New Opera Production in the Verdi Tuning with a Furtwängler Touch
Sept. 3—In July and August of 2018, the Swedish opera company “Operafabriken,” led by Swedish soprano Leena Malkki-Guignard, set out to create a unique stage performance of Vincenzo Bellini’s 1831 opera Norma, performed in the scientific pitch of A=432 Hz, known as the Verdi tuning. It was performed twice at the Ystad Theater in Sweden, twice at the Helsinore Theatre House in Denmark, and once at the Malmö Palladium in Sweden. The production was the first stage performance of Norma in the Verdi tuning outside of Italy since the Second World War.
Malkki-Guignard brought in German conductor Jochen Heibertshausen and Italian violinist Gian Marco Sanna, to allow these artists to add their special insights and talents to the project. All three had come to know each other through the Schiller Institute Verdi-tuning campaign and had recently performed together at the Schiller Institute conference in Bad Soden, Germany. Heibertshausen has worked to grasp the general musical understanding of Wilhelm Furtwängler and has applied Furtwängler’s conducting method in practice. Sanna leads the Geminiani string ensemble, in London, which plays exclusively in the Verdi tuning of A=432 Hz. The production, though on a small budget, was fully staged, complete with scenery, costumes, and lighting. It was performed with a chamber orchestra of thirteen musicians. A video of the overture is available. Malkki-Guignard sang the title role, Norma. The rest of the cast consisted of singers from Sweden and Denmark, and one singer from Georgia.

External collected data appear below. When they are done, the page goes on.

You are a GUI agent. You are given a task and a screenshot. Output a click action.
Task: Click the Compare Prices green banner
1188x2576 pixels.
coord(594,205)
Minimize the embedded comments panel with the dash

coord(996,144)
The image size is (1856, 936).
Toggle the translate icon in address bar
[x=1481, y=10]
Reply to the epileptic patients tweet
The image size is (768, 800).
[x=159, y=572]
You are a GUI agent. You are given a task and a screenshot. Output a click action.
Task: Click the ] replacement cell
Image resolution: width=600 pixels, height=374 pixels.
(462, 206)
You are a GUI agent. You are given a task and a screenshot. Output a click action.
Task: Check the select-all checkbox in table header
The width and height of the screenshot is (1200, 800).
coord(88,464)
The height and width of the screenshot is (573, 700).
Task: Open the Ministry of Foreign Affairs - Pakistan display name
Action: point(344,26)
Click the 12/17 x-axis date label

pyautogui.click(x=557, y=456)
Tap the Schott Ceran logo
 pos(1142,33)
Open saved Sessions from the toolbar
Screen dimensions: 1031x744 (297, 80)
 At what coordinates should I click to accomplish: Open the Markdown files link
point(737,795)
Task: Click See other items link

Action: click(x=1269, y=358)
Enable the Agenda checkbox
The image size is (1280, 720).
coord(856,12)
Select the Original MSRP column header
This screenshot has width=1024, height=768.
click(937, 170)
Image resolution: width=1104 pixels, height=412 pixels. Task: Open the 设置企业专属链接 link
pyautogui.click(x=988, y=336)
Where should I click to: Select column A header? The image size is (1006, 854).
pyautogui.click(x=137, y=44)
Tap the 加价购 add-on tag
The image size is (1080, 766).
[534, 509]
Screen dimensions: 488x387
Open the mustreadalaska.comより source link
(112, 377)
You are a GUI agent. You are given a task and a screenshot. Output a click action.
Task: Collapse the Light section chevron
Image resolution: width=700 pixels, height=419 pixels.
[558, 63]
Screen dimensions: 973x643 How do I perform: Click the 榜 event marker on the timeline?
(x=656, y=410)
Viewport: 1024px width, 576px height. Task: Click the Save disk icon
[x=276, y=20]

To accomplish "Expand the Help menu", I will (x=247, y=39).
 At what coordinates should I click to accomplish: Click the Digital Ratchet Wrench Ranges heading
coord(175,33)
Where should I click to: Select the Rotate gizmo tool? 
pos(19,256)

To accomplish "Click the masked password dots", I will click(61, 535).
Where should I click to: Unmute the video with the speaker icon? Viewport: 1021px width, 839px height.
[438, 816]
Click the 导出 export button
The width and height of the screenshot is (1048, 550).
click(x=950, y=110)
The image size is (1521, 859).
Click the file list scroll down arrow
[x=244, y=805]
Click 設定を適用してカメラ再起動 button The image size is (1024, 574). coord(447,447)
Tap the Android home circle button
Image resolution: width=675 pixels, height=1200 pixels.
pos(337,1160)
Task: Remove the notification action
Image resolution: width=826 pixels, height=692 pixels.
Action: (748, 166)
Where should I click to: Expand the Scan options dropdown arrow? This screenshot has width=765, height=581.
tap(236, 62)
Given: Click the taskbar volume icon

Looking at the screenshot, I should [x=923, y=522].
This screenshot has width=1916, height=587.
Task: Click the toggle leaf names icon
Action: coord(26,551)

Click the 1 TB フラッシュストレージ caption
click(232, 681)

The whole project was designed to be a great learning experience. It provided a significant challenge to all the musicians and was for some, perhaps, a cultural shock. The Verdi tuning gave the singers the freedom to perform without forcing their voices and gave the orchestra a rounder and less piercing sound. Scientific research indicates that the tuning of the instruments to C=256, or approximately A=432, aligns the voice with the natural harmonics of the human singing voice.
Heibertshausen added yet another dimension. He wanted people to understand the Furtwänglerian approach. Furtwängler never conducted in the “point” but rather he conducted the preparation of the note. With that mode of conducting, the musicians do not react to impulses but are rather breathing and acting in the same moment as the conductor. That gives the conductor the ability to shape the music spontaneously; however, it requires the utmost attention from all players. Nothing essentially is mechanical. Furtwängler’s demand as to the orchestral sound—as introduced in the opera performance by Heibertshausen—proved to be a great challenge. With this attention to the preparation, comes also care that each note be played in a singing way, all the way through. Singing—meaning bel canto with vibrato and depth, even in soft passages. It took the musicians a long time to unlearn some of their own performing habits, but when they all came together with this method, the small chamber orchestra sounded much bigger. There were moments in the music that one can only describe as something that could not have been rehearsed.
The confusion and challenge posed by this method came not just within the production but also afterwards in response to a video that was posted on Facebook of a clip from of the performances. A viewer complained in a comment that the sound of the orchestra came before Heibertshausen’s downbeat, saying that he was treating the orchestra as if it were a mirror. A fair answer, I believe, is given by Dr. Hans Keller who, in a short film about Furtwängler, comments on critics’ view of Furtwängler as being imprecise: “The criticism is justified but the evaluation isn’t.” Indeed, this apparent mirroring is the shaping of the music by the conductor and the orchestra in the same moment, which looks at times as if the orchestra is ahead of the conductor—something that would appear to be impossible in music making. But it is rather like a performance of a string quartet, in which all four players are completely together and yet, still can create in the spur of the moment.
For the opera singers and the musicians, it took four performances before this approach had firmly settled in with the performers. It was then, at that fourth performance, that pure magic moments arose, which made one think of those sonorous and organic recordings of Furtwängler.
This opera project was a good start for what one can describe as a more truthful and scientific striving towards beauty in Classical art, and there will hopefully be much more to come from these bold musicians.